• [Records supplied]
◆ ◆ ◆ ◆

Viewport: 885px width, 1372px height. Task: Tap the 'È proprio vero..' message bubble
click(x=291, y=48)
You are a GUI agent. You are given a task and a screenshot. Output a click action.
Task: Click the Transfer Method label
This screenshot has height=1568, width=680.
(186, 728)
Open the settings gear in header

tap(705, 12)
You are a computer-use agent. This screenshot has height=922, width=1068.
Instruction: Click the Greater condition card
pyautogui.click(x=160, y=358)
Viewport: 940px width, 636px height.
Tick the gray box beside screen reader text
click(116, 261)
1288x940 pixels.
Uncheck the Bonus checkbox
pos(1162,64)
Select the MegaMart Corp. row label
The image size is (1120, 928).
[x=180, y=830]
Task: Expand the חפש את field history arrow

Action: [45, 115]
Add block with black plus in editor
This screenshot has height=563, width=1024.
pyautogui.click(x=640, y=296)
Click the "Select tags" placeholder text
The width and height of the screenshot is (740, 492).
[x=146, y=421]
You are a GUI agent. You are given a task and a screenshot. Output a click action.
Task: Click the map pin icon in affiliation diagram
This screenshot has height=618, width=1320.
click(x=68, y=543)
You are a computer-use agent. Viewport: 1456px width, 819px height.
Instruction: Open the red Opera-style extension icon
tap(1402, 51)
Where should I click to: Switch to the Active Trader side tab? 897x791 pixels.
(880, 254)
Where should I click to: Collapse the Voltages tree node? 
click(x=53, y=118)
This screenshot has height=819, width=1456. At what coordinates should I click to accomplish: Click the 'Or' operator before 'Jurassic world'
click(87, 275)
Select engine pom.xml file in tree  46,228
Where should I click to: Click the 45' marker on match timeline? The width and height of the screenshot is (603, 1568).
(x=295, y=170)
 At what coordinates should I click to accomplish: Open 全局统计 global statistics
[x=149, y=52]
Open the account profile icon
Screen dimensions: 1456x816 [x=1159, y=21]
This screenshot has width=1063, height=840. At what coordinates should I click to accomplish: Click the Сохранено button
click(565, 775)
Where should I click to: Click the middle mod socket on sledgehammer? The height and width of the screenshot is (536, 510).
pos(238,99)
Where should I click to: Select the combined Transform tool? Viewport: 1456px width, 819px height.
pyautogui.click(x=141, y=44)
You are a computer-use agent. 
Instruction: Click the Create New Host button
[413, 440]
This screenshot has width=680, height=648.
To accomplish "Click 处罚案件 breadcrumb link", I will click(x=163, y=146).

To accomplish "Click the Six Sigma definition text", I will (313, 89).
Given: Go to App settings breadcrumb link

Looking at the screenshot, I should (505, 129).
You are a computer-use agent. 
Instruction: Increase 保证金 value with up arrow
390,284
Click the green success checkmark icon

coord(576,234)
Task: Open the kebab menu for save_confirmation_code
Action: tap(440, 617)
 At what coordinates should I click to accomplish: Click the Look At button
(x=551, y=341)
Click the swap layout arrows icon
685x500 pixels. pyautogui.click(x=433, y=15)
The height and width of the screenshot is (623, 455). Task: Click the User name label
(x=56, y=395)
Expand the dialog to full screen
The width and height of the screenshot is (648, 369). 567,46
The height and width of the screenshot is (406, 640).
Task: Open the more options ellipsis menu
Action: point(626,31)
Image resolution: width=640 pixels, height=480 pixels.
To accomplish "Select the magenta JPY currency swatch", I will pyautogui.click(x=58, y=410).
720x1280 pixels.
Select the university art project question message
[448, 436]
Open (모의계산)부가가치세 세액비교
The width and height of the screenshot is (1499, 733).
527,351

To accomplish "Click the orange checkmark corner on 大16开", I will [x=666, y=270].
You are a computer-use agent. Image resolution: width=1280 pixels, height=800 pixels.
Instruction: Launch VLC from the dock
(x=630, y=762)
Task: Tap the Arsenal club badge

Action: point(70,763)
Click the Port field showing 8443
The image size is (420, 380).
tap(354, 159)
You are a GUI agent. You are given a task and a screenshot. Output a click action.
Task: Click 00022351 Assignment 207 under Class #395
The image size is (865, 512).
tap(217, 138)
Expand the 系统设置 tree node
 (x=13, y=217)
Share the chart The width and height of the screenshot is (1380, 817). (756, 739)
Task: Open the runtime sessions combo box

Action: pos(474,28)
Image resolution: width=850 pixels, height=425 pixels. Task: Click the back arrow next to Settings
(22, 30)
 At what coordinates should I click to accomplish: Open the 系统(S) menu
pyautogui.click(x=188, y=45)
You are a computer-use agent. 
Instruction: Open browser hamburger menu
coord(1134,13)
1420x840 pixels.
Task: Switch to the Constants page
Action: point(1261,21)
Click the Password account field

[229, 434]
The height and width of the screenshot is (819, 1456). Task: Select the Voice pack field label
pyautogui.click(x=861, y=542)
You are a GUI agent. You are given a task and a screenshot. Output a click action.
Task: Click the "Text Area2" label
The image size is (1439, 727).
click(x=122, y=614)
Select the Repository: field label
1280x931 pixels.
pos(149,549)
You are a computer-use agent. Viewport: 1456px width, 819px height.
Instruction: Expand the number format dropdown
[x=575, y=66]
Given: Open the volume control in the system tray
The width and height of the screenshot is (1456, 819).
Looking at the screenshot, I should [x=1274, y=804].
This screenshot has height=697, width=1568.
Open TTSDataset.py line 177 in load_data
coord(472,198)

◆ ◆ ◆ ◆

• [Work to do] Please count the lines of the items above that include the string "label". Reply with the number alone.

• [Output below] 6